Women and TechnologyPosted: February 3, 2016
When choosing a topic for my oral history project I wanted to ensure that it had a link to the ideological origins of British Oral History. For example, I want to understand and uncover the stories of those who have traditionally been overlooked by history. Therefore, I have decided that I want to look at women who were pioneers in working with technology in the 20th century. In a profession that has traditionally been perceived as ‘masculine’, I think it will be interesting to hear the stories of women who undertook these roles. As someone who has always been heavily invested in gendered history I think it is important to look to project like this. Interviewing these women will allow us to comprehend changing gender roles during this era within a professional setting, but on a personal level.

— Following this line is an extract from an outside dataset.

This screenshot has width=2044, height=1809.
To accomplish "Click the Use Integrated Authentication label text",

I decided to pursue this particular idea as I was inspired by a recent visit to the Science Museum. The switchboard, which is displayed in the new ‘Information Age’ exhibition, was a brilliant example of how oral history can enhance and bring life and meaning to public history in museums. The switchboard, which originated from Enfield, was purchased by the museum as a display of communication technology from the 20th century. However, it did not showcase any history of the object itself. Ultimately, it was the women who worked with the switchboard and their stories that gave the piece of equipment historical significance.
The Science Museum recognised that simply displaying a historical object was not enough and reached out to the general public in hope that they could speak to people who understood the profession. They were lucky enough to be able to contact and interview nine women who worked as operators in telephone exchanges. Their stories of their working experience and the implications that it had on their lives during the 1950s and 1960s not only made for a much more interesting piece of public history, but it also opened up a new area of historical study that I had not considered previously.

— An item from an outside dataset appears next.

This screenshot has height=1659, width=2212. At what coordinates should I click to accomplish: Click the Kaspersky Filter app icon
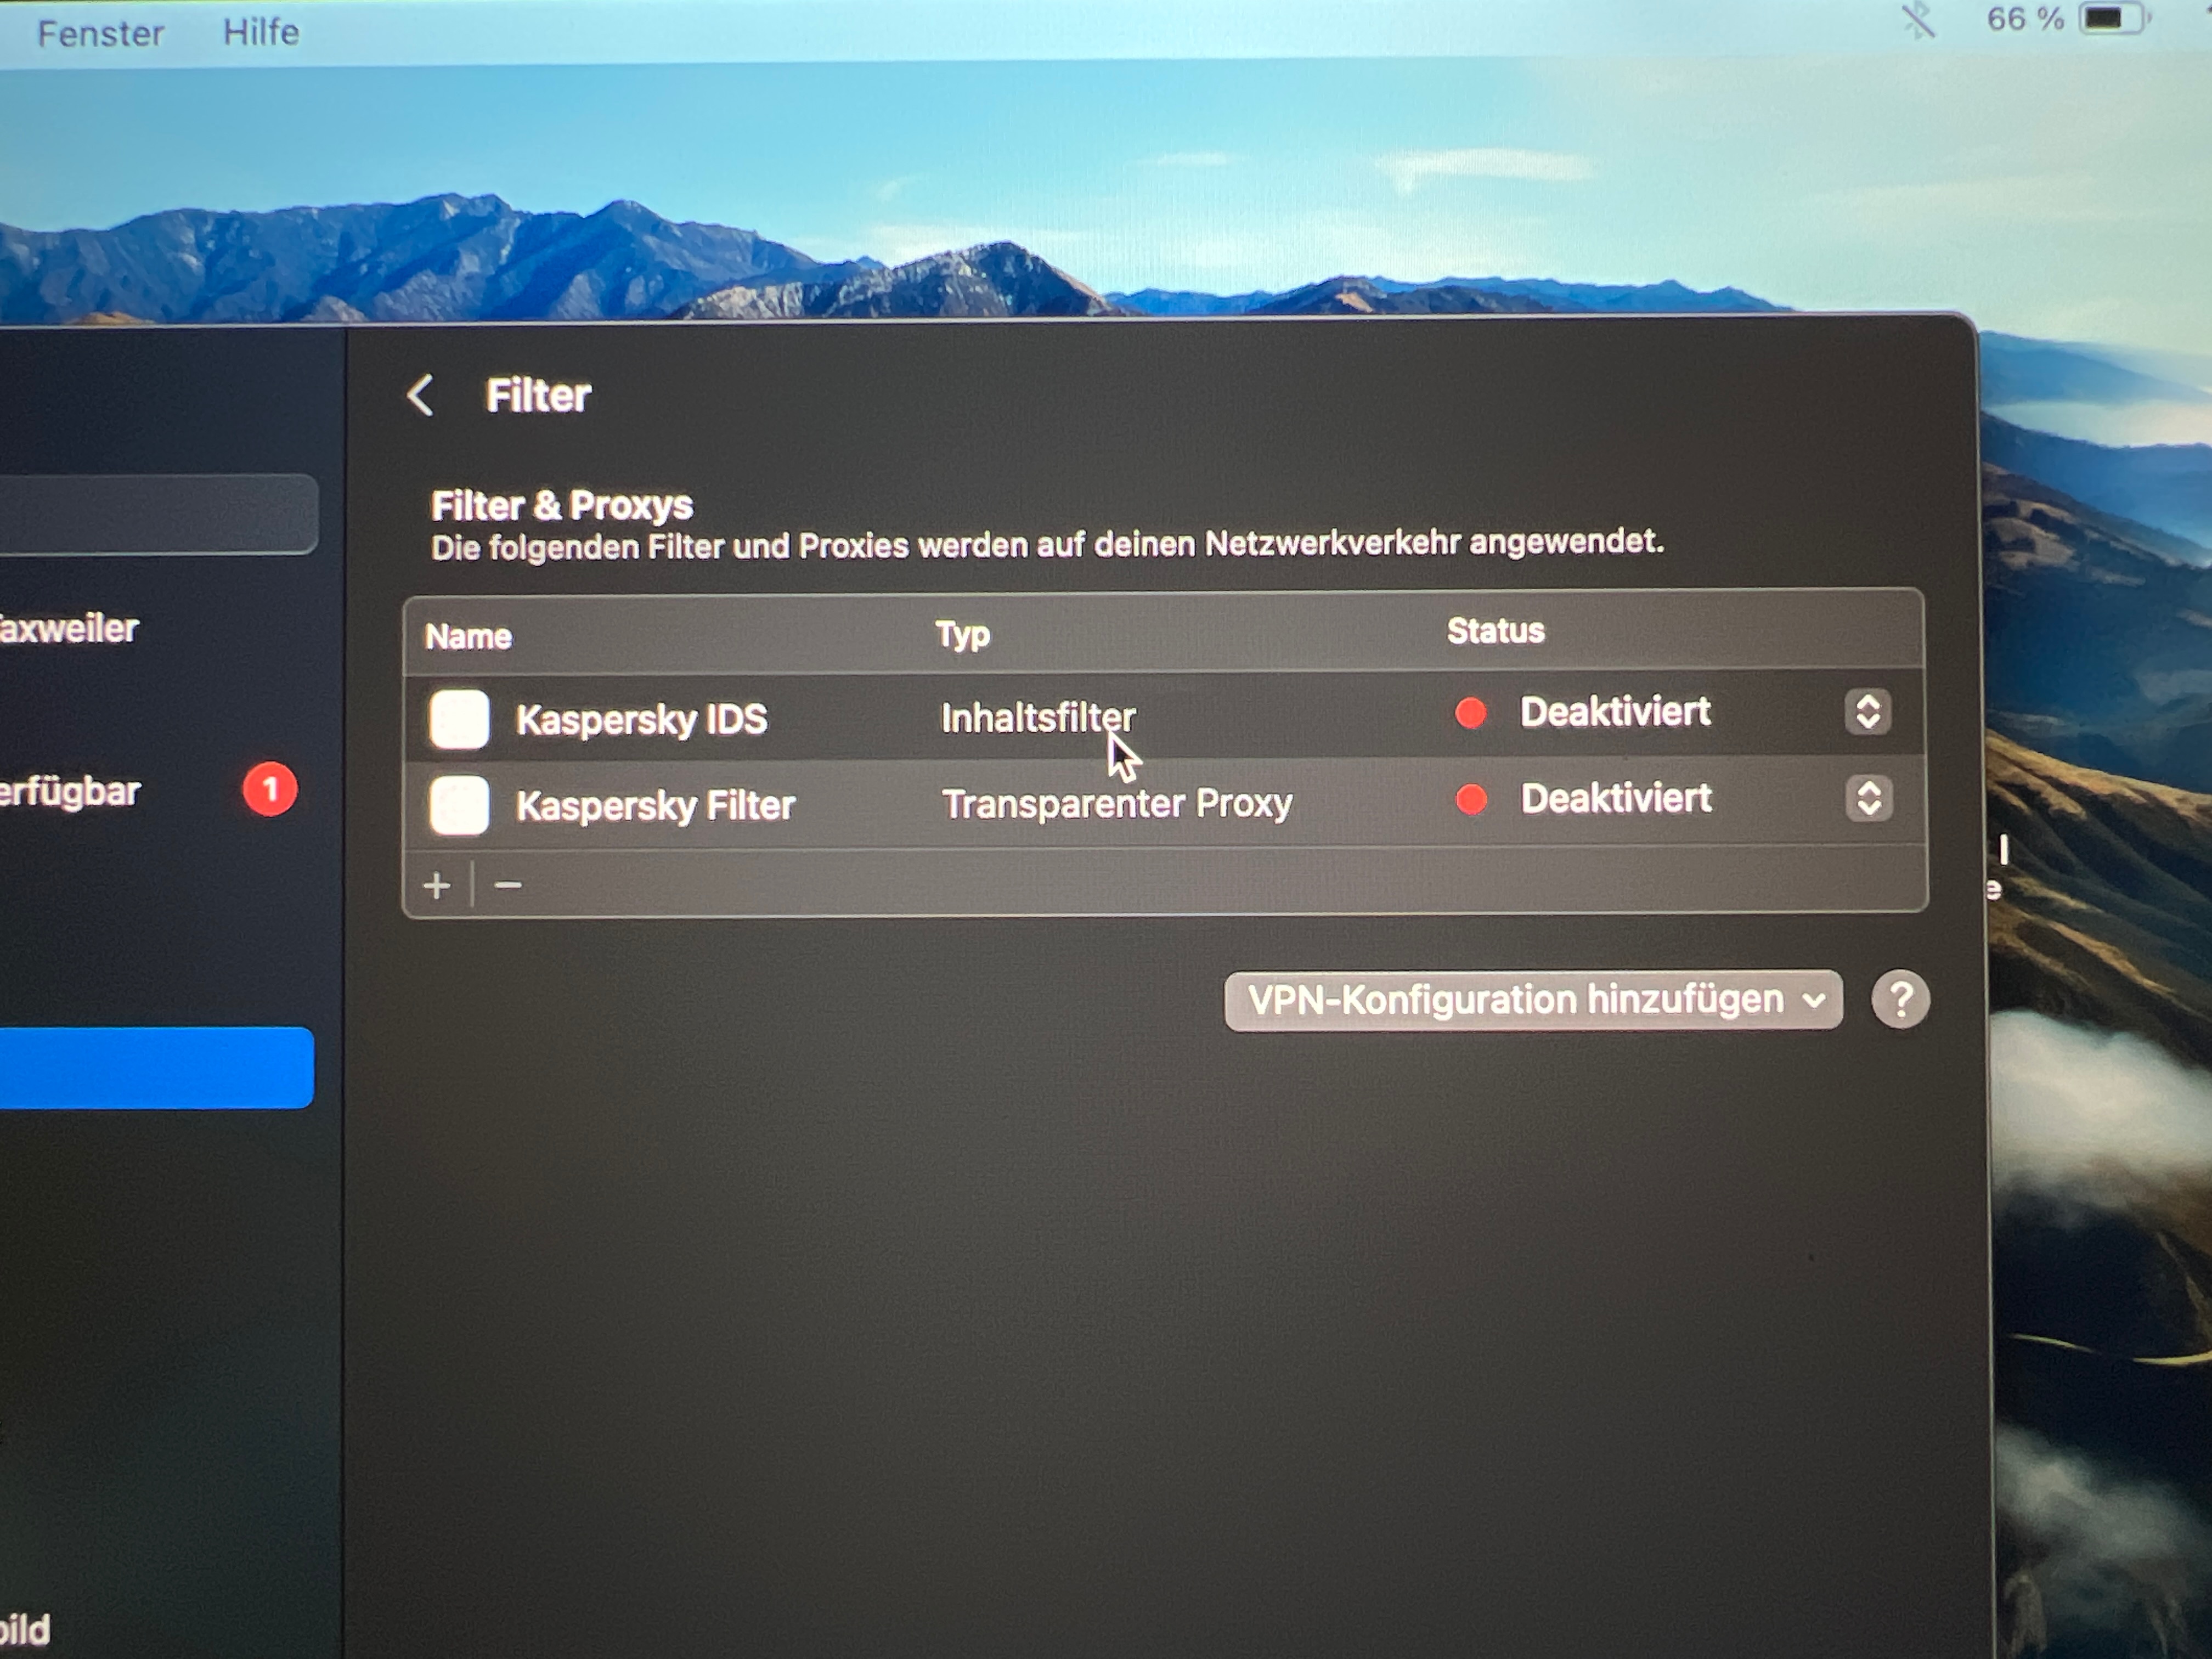pyautogui.click(x=459, y=805)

Therefore, I hope to be able to conduct an interview for my project with a similar significance. Interviewing women who were involved in technological developments in Britain will be significant as I aim to discover just how far women were in the ‘background’ of the profession. In this sense I want to attempt to combat stereotypes about women and technological developments in the 20th century. However, in looking at their working lives I want to discover more about how it affected their private lives. In particular, how their work was received in terms of the perceived gender roles of the time.